As others have said, there's no discussing anything with her - she usually explodes into a rage if I want to discuss any of this. I was never allowed to be a child. I remember being punished for being 'sulky' when I was 9 and being verbally abused. Everyone's allowed to be sulky sometimes.
My daughter cried when one of our guinea pigs died and my mum said to her 'try not to cry when the other one dies'. It's like she can't accept that people are allowed to feel upset and it's ok to show it.
Lottie at least you got money. My mum stopped financially supporting me when I was 16. No clothes, not even my bus fares to school did she pay. She fed me at home but that was it.
I had to do babysitting and stuff for money.
Ive been financially supporting her for a long time too.
My other sibling grew up just like her. The similarities are frightening. They both have a bit of a pact against me. She supports the other one far more than me.
I couldn't even start with my mum to be honest. And yet my feelings are so conflicted. I am very self confident yet at the same time apologise for everything (so much that one of my trainers has threatened me with extra exercises if I say sorry to her again when I don't get something right)
I don't really understand me, I can't even begin to understand her.
God SO controlling and - as per Niki - ALL about appearances. Everyone in their right place. Do what's expected. Don't frighten the horses. Be the right type.
I'm not the right type. If I'd had the life I really wanted I'd probably be poor, but happier. I am terrified of every boss I've ever had because I'm convinced I'm not good enough.
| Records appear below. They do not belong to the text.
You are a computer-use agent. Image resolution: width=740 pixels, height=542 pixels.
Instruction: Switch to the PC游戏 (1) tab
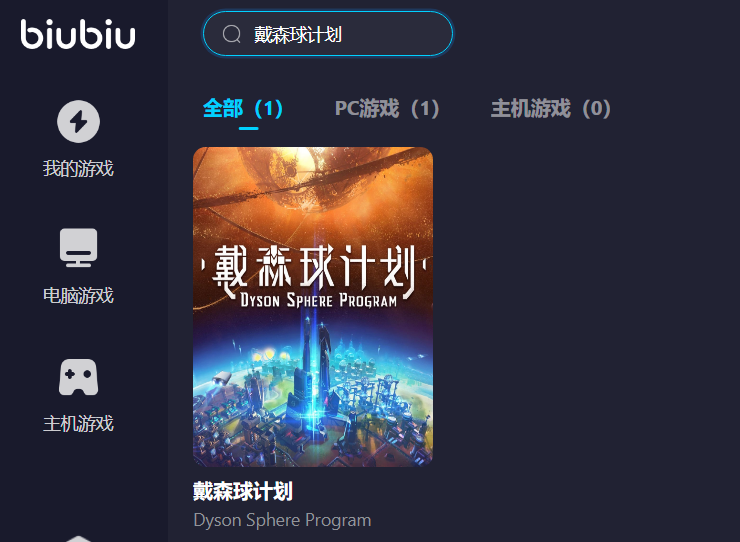pos(387,109)
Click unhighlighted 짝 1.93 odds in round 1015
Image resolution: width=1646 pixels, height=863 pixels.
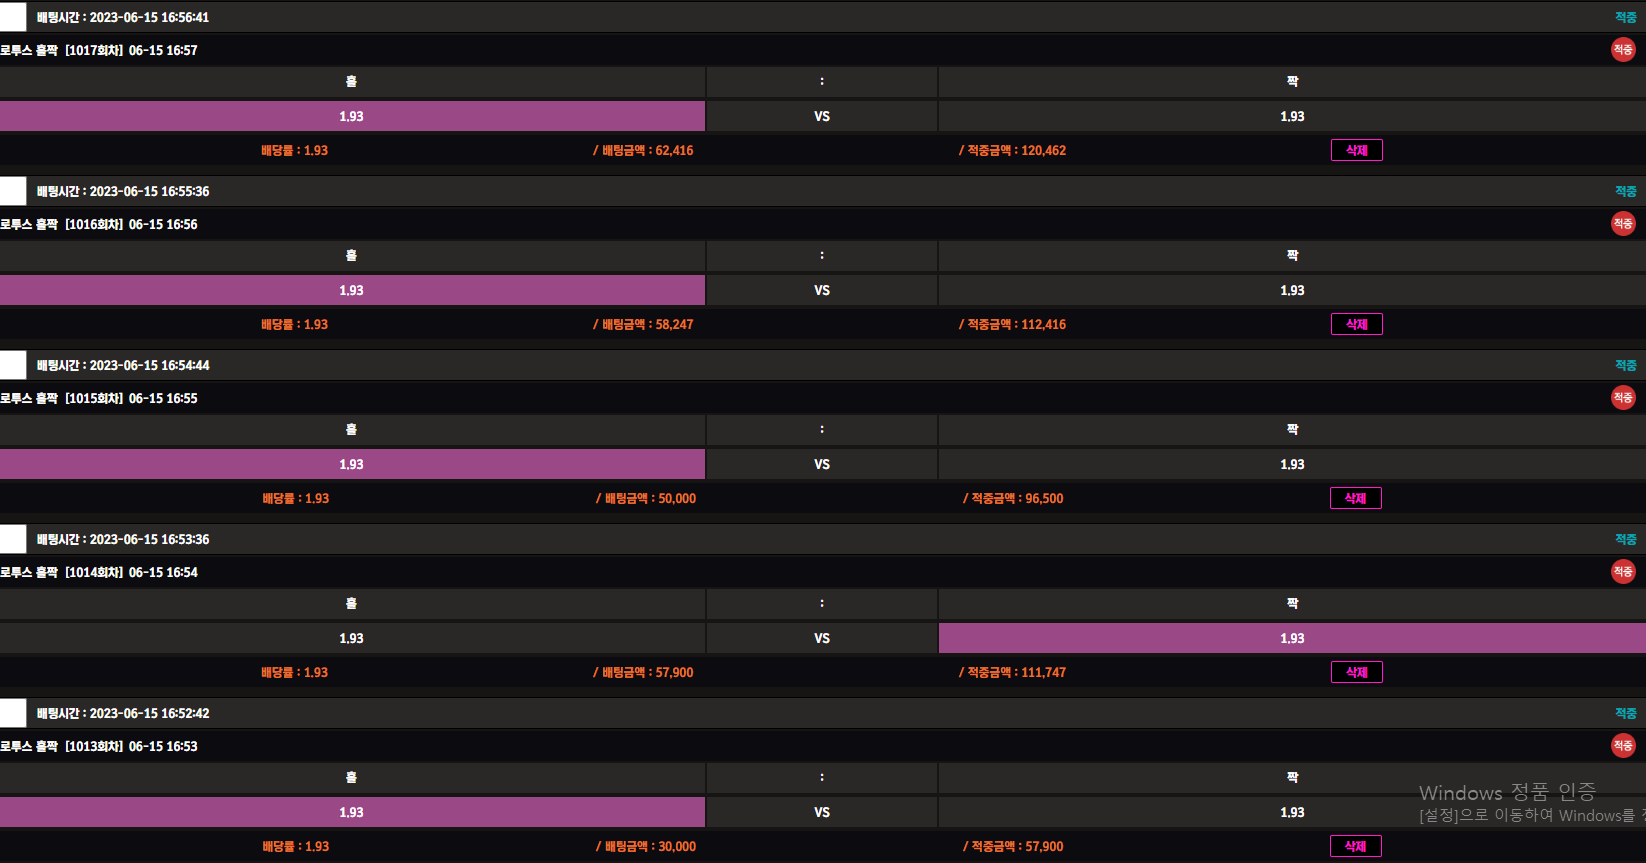click(x=1291, y=464)
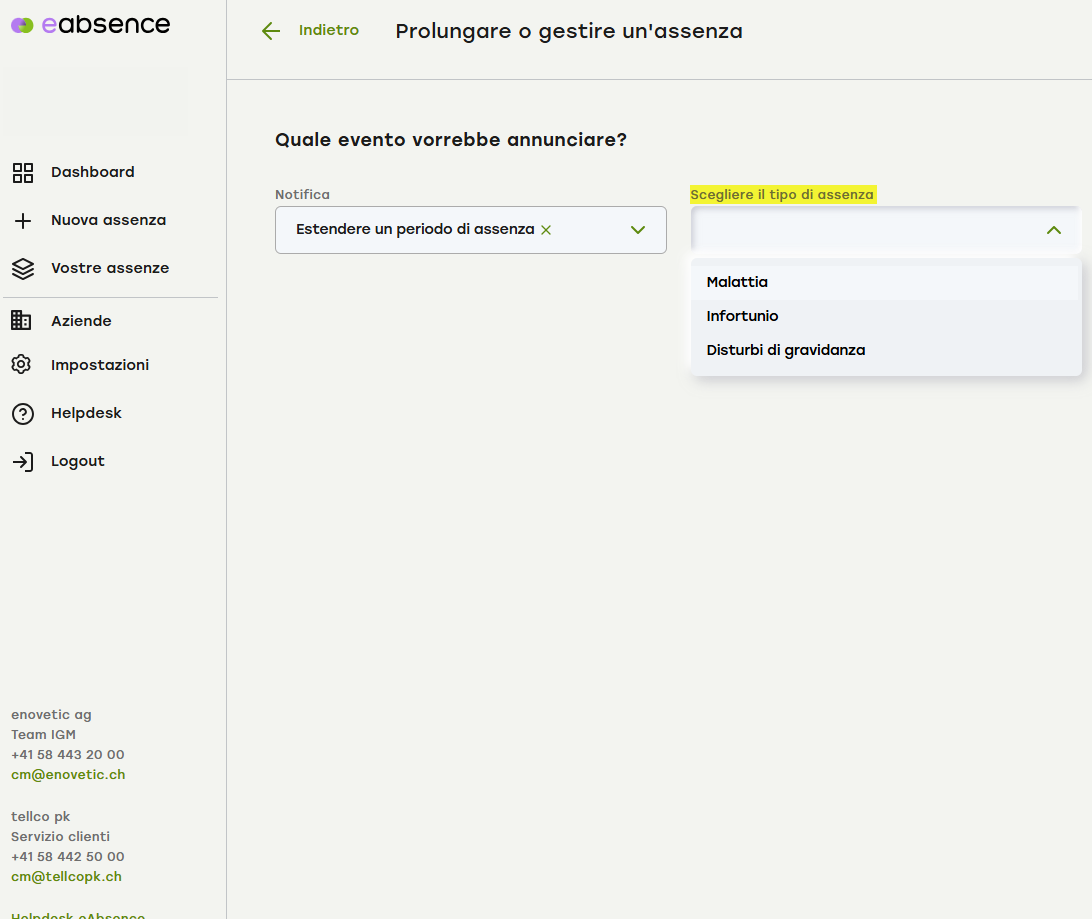Click the plus icon for Nuova assenza
Screen dimensions: 1092x919
22,221
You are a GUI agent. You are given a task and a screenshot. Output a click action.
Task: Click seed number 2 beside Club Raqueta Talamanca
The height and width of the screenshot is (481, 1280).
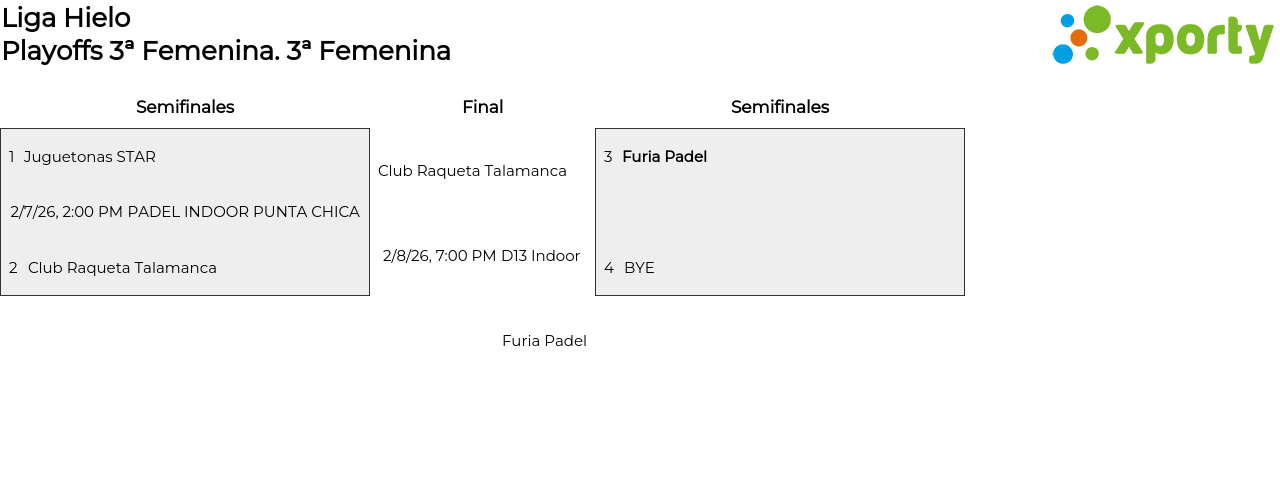point(13,268)
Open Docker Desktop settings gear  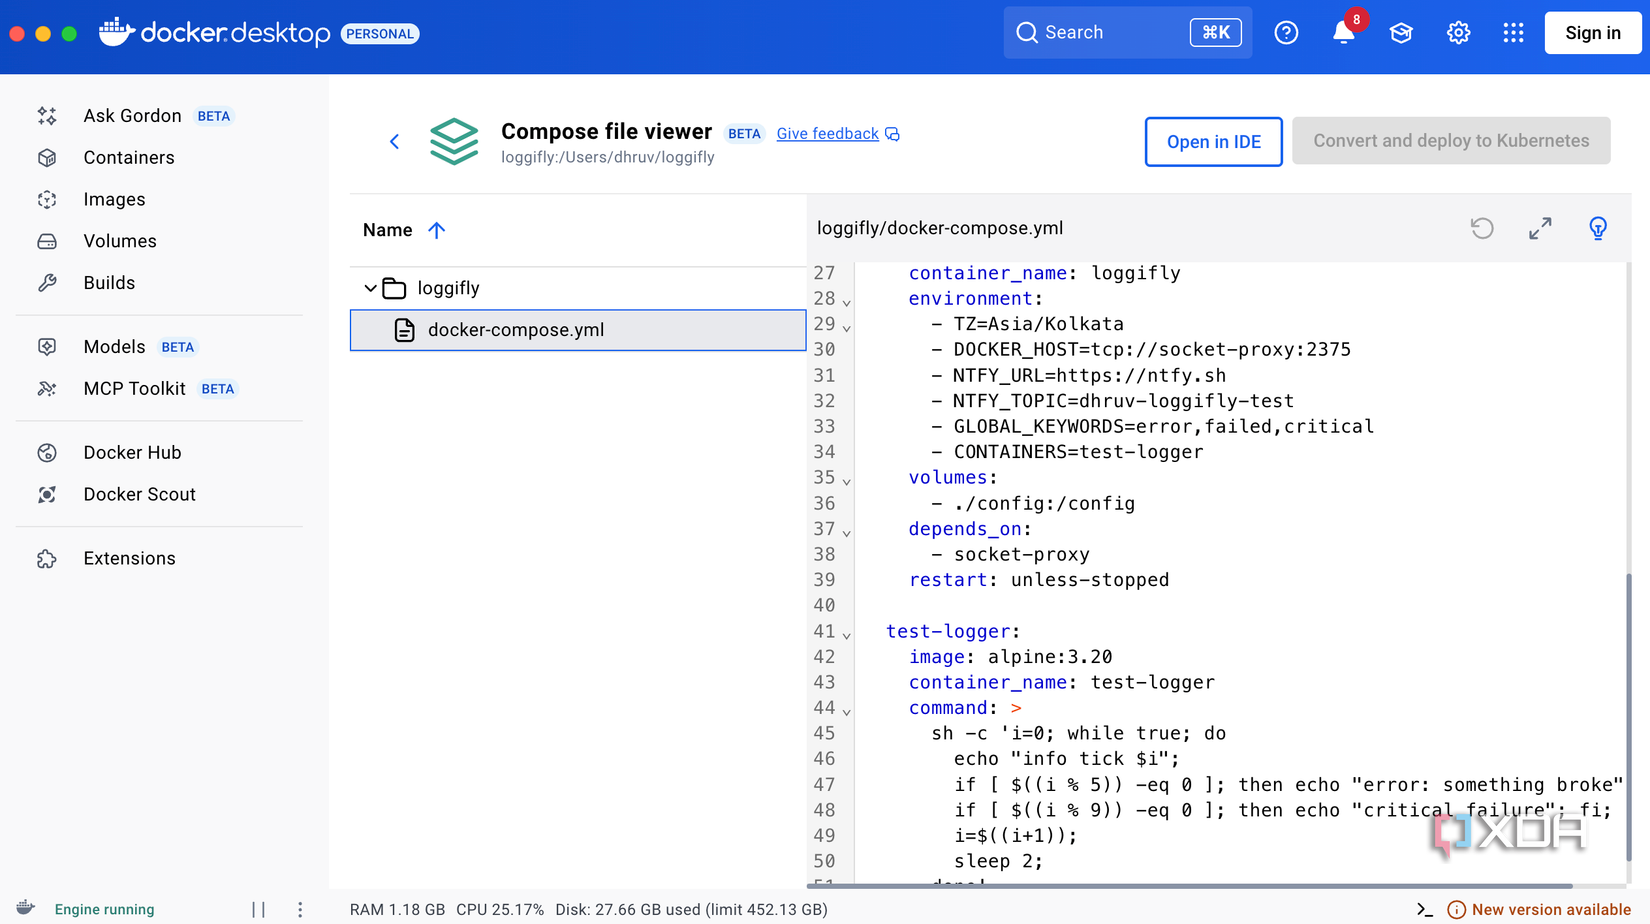1458,33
I'm a deputy headteacher, so I've been successful in my chosen (though not suitably prestigious) field, but all I've ever wanted to do is create.
Anyway, as PP has said, anxiety and depression are no strangers to me. I'm in the middle of a pretty savage breakdown right now.
My number one rule as a parent is to try to make my kids feel unconditionally loved for WHO they are, not what they achieve. The only person I've ever felt that from is (to an extent) my dad, and most of all from a person who wasn't even related to me but helped to raise me, and is now dead. But my dad wasn't and isn't the power in my parents' house. My mum set the tone.
FreeNiki - I had a boyfriend who had parents like that. They made him get a paper job at 14 and started taking money off him!
I have a disabled child and I'm a lone parent so that can make things financially difficult. But I honestly think I would have better self esteem if she had said supportive things to me instead of giving me money (which is often thrown in my face later anyway). And left out the character assassinations.